- **Available data**:

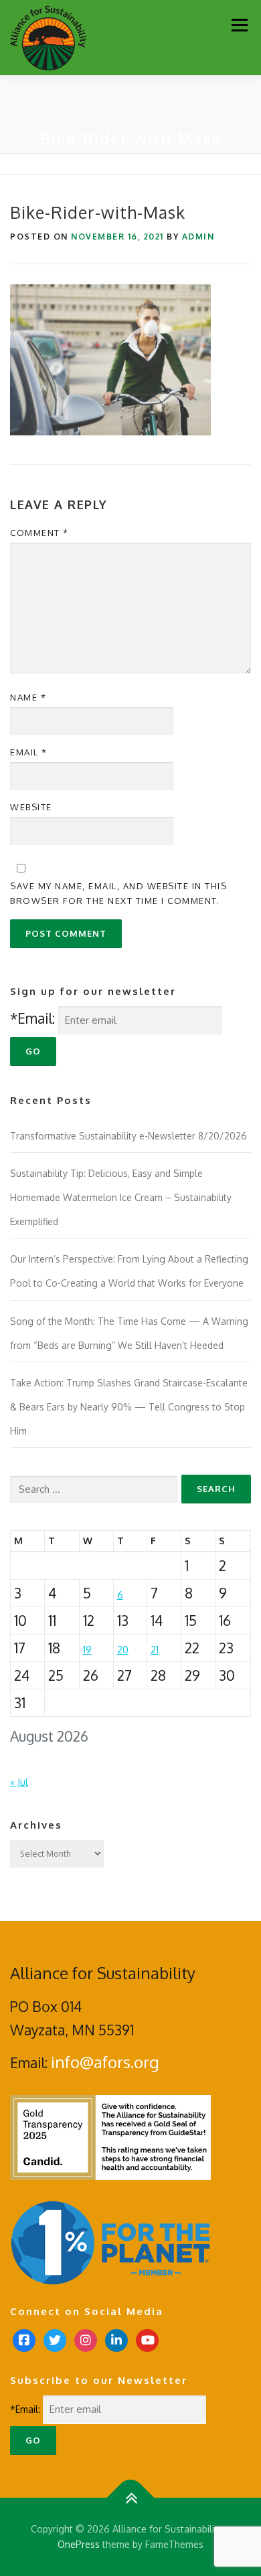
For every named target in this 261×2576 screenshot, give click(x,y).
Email (29, 752)
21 (155, 1649)
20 (122, 1649)
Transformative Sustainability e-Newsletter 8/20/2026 (128, 1135)
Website (31, 807)
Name (28, 697)
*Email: (32, 1018)
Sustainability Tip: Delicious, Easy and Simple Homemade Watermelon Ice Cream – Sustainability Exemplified (121, 1197)
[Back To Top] (131, 2497)
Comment (39, 532)
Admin (198, 237)
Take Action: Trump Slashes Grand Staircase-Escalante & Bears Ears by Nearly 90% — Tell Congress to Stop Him (129, 1406)
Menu (239, 25)
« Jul (19, 1782)
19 (87, 1649)
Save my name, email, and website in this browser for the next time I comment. (118, 893)
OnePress (79, 2544)
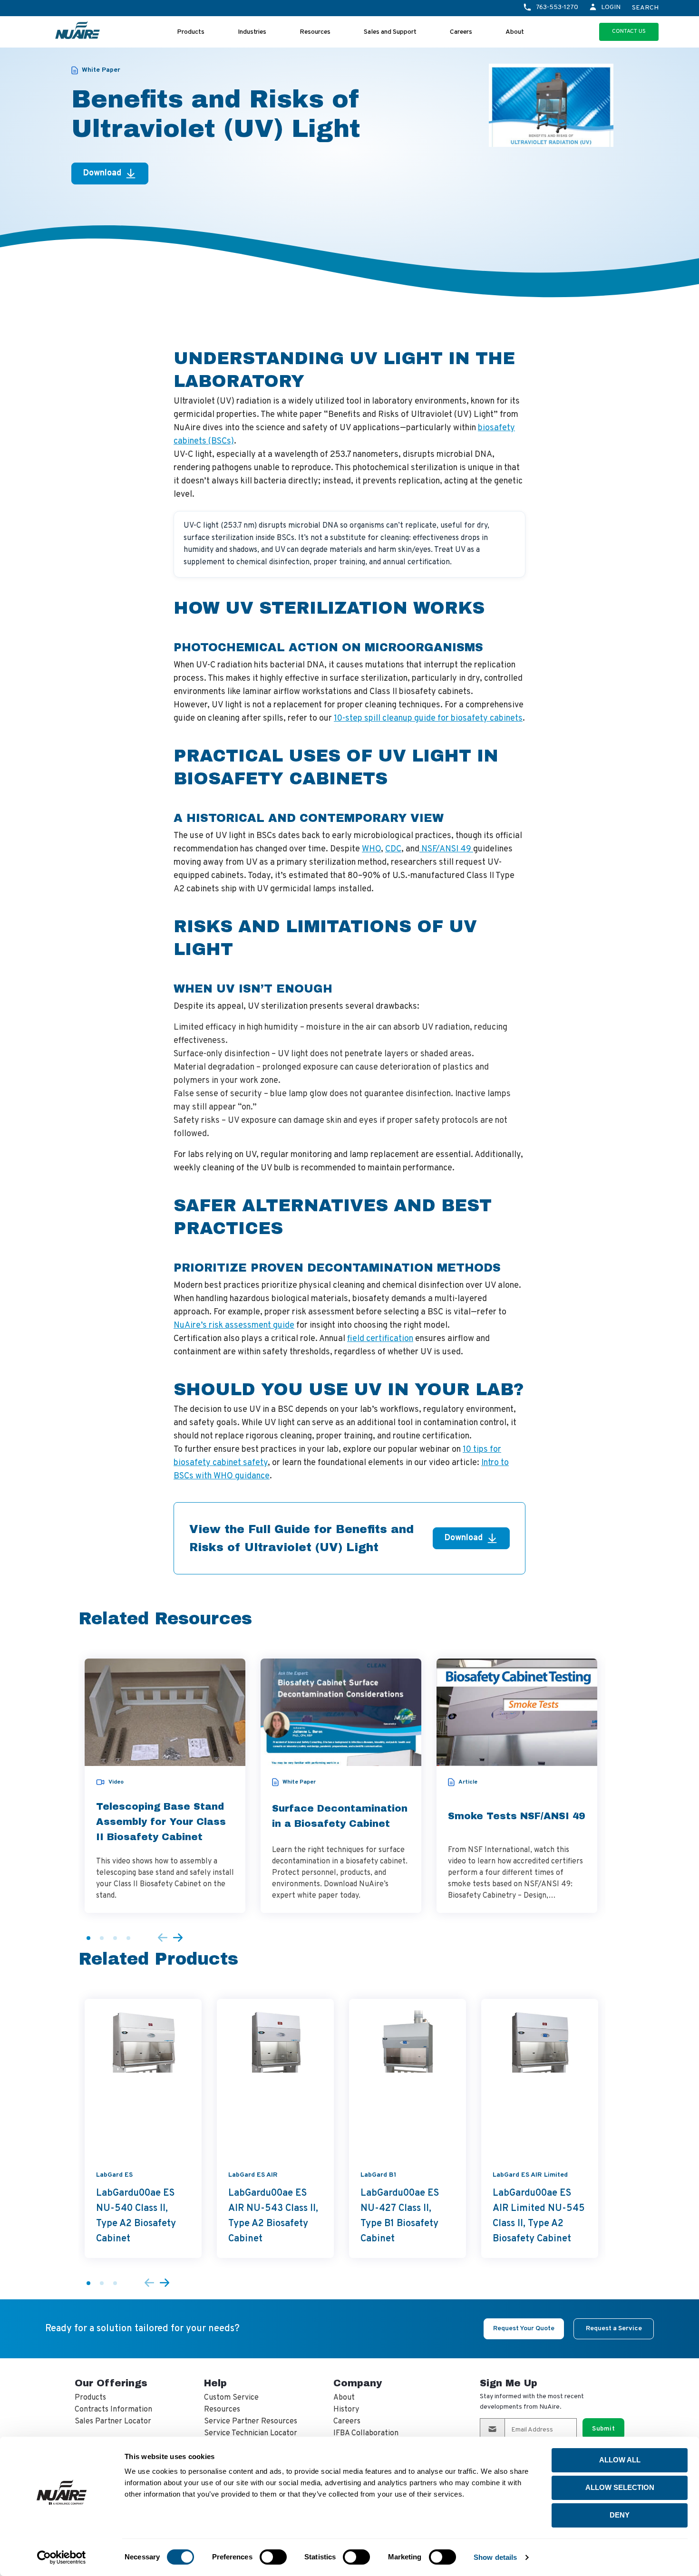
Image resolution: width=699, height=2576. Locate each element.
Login (611, 7)
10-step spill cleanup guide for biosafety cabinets (428, 718)
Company (357, 2383)
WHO (371, 849)
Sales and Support (390, 32)
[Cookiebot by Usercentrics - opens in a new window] (61, 2557)
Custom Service (231, 2397)
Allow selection (619, 2487)
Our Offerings (111, 2383)
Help (215, 2383)
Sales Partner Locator (113, 2421)
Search (645, 8)
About (514, 32)
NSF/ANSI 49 (446, 849)
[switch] (273, 2557)
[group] (165, 1786)
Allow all (620, 2460)
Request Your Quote (523, 2329)
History (346, 2409)
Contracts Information (113, 2409)
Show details (495, 2557)
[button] (88, 1938)
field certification (380, 1338)
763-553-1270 (557, 7)
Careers (461, 32)
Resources (315, 32)
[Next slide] (178, 1938)
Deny (620, 2515)
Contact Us (629, 31)
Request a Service (614, 2329)
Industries (252, 32)
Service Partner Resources (250, 2421)
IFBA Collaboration (365, 2433)
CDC (393, 849)
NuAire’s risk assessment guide (234, 1325)
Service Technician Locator (250, 2433)
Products (190, 32)
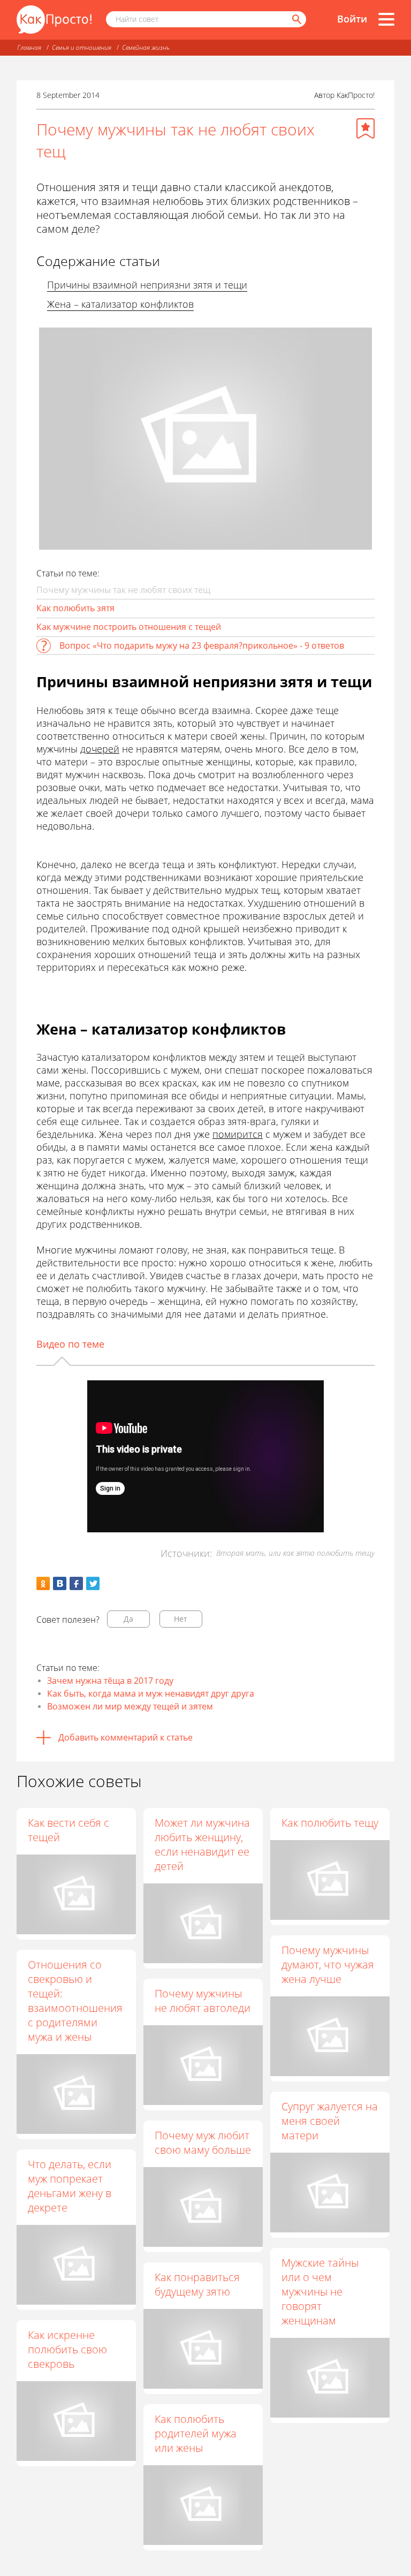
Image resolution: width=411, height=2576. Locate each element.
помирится (237, 1134)
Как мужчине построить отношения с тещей (128, 627)
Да (128, 1619)
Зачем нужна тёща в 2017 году (110, 1680)
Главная (29, 47)
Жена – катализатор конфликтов (120, 304)
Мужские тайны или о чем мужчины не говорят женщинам (320, 2291)
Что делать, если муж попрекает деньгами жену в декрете (69, 2186)
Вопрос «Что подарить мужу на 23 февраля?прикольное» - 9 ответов (201, 645)
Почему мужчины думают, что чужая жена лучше (327, 1964)
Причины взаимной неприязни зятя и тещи (147, 284)
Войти (352, 18)
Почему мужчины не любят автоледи (202, 2000)
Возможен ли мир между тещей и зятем (130, 1706)
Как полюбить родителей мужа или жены (196, 2433)
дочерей (99, 748)
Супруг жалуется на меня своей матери (329, 2120)
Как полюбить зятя (75, 608)
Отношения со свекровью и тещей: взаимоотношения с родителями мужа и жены (75, 2000)
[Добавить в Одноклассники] (43, 1583)
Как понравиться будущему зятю (197, 2284)
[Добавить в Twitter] (93, 1583)
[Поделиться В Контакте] (59, 1583)
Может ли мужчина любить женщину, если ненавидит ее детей (202, 1844)
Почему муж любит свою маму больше (203, 2142)
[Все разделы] (386, 19)
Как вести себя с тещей (68, 1829)
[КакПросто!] (54, 19)
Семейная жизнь (146, 47)
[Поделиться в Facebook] (76, 1583)
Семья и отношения (81, 47)
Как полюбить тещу (329, 1822)
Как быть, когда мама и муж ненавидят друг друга (150, 1693)
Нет (180, 1619)
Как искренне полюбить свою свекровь (67, 2349)
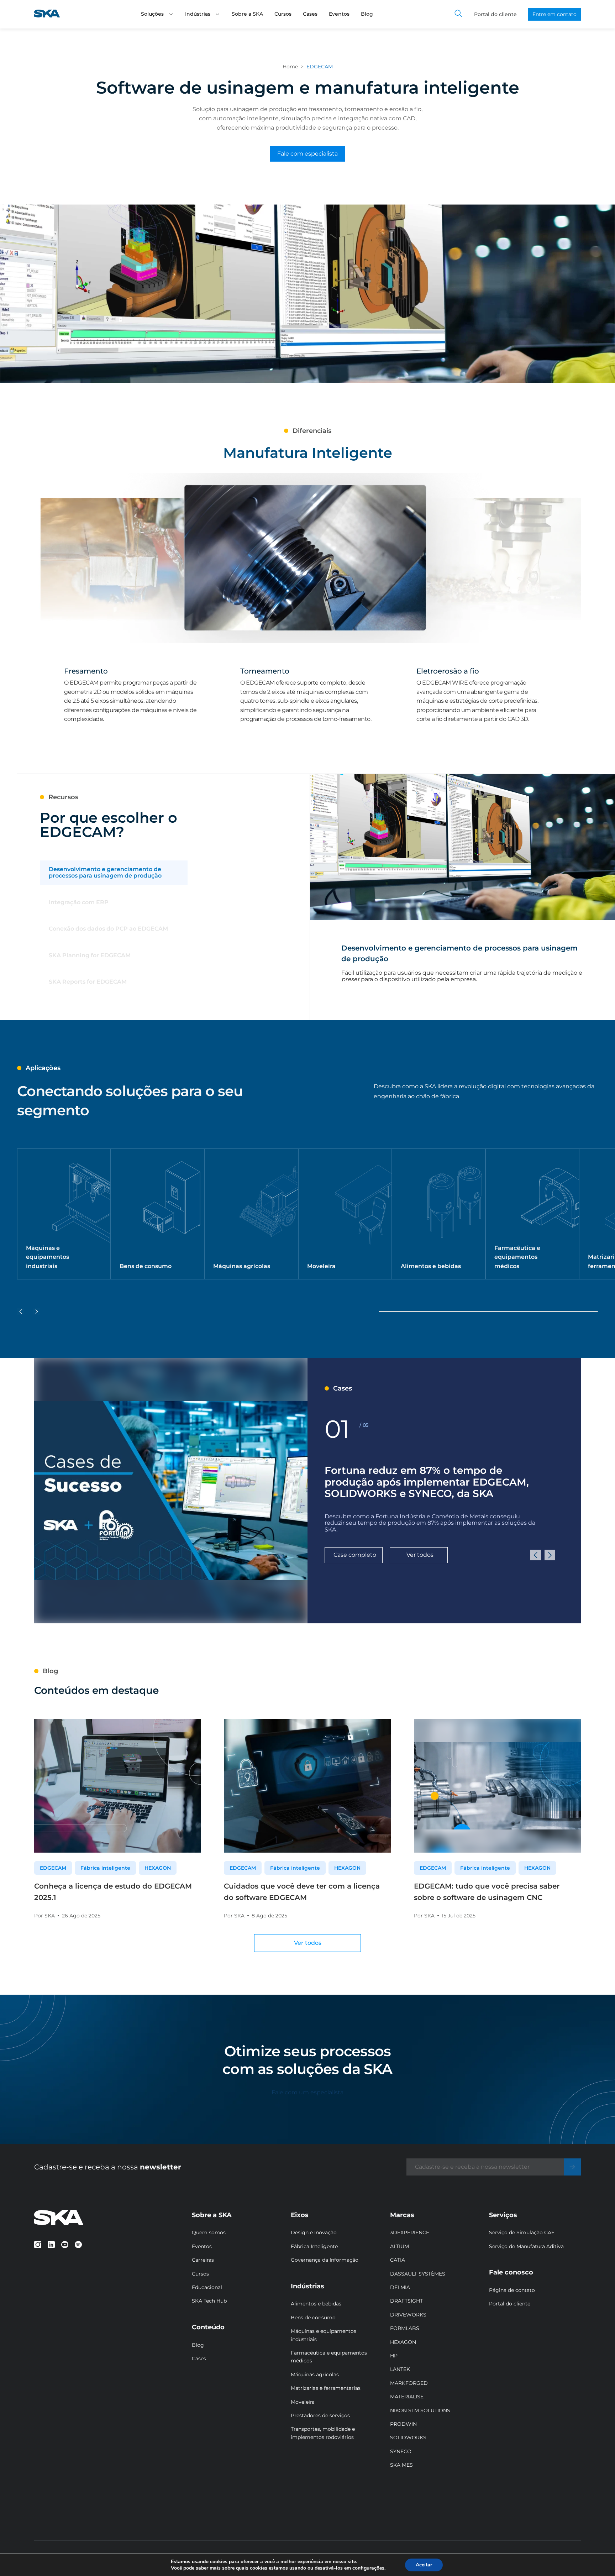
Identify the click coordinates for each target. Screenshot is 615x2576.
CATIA (397, 2260)
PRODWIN (403, 2424)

- **Aim of the task**:
From the listing above, the lines starting with the one that has "763-553-1270 (557, 7)" and running through the one that has "Products (190, 32)" should be copied exactly, ends included.

- **Your solution**:
763-553-1270 (557, 7)
Careers (461, 32)
Resources (315, 32)
[Next slide] (178, 1938)
Deny (620, 2515)
Contact Us (629, 31)
Request a Service (614, 2329)
Industries (252, 32)
Service Partner Resources (250, 2421)
IFBA Collaboration (365, 2433)
CDC (393, 849)
NuAire’s risk assessment guide (234, 1325)
Service Technician Locator (250, 2433)
Products (190, 32)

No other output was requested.